A couple in Minnesota bought health insurance, well they thought they did.  Mary saw an ad at late night that you could by insurance for about $5 a day. 

She figured out, she can save some money.  And she bought this insurance for $499 a month.  But when they needed it, they found out that it was not an insurance.  It was a benefit card; merely a benefit card.

The irony is that Mary was no average joe.  She has worked over 27 years as a clinic and hospital manager.  She was still duped.  “I understand health care, and I understand health insurance,” she said. “That’s why I was so mortified that this happened to us.”

No one knows how many customers have fallen into this trap. But dubious health plans are “spreading like poison oak all over the country,” says James Quiggle of the Coalition Against Insurance Fraud, a nonprofit watchdog in Washington, D.C.

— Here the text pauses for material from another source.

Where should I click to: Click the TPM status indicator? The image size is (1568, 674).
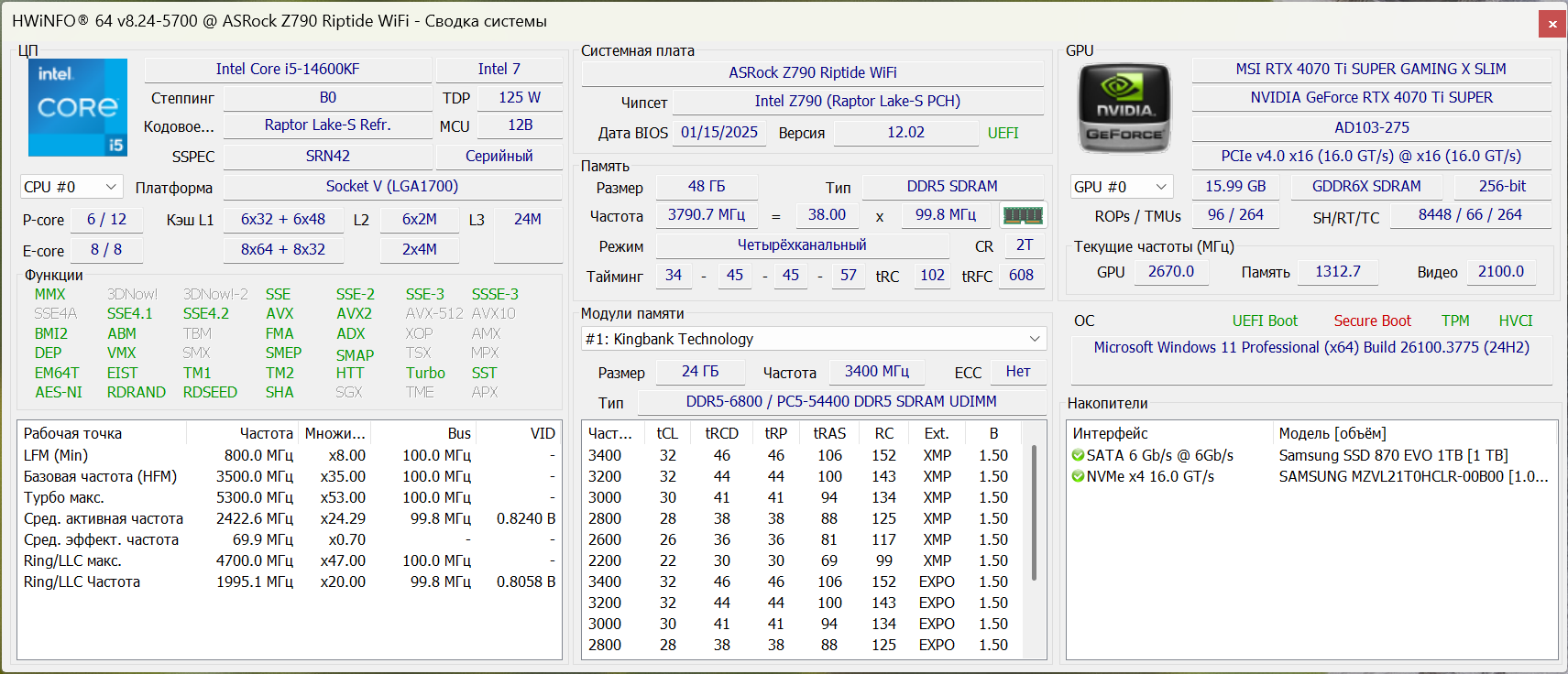pyautogui.click(x=1454, y=321)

Just last month, Minnesota Attorney General Lori Swanson sued two out-of-state companies for allegedly misleading customers with phony claims about their health plans; 10 more investigations are underway, she said.

What Mary thought was a insurance card, it it read “Secure Care” by the United Service Association for Health Care (USA+), a nonprofit membership group in Texas. Their health plan turned out to be a “health care savings” program that offers discounts at participating providers. The customer, not the company, must pay the bills.

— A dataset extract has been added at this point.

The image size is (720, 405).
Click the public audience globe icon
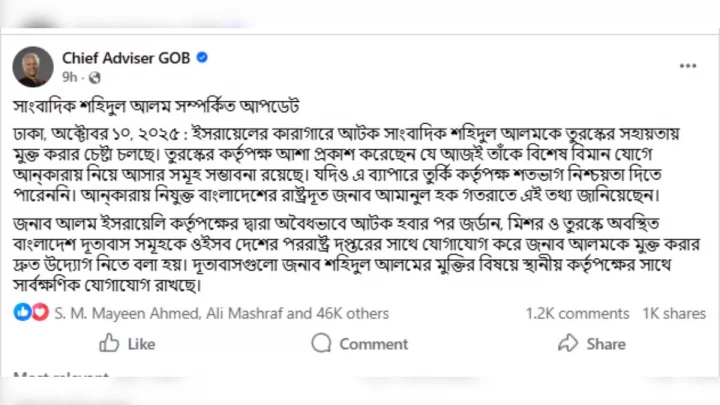pos(94,77)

Mary Cranon, executive director of the United Service Association, said the Marry Lloyds should have known what they were buying because it was spelled out in the handbooks they received in February. She didn’t address the salesman’s claims, saying only that the programs are marketed by “independent contractors.” But she said the company lived up to all its promises.

In a letter to the Star Tribune on Friday, Cranon said that under the “contracted rate,” the Lloyds will get a $15,000 discount on their medical bills, lowering the total from $67,000 to $52,000.Mary Lloyd said that was news to her. The Lloyds received a bill from the hospital in September, saying they still owed the original amount.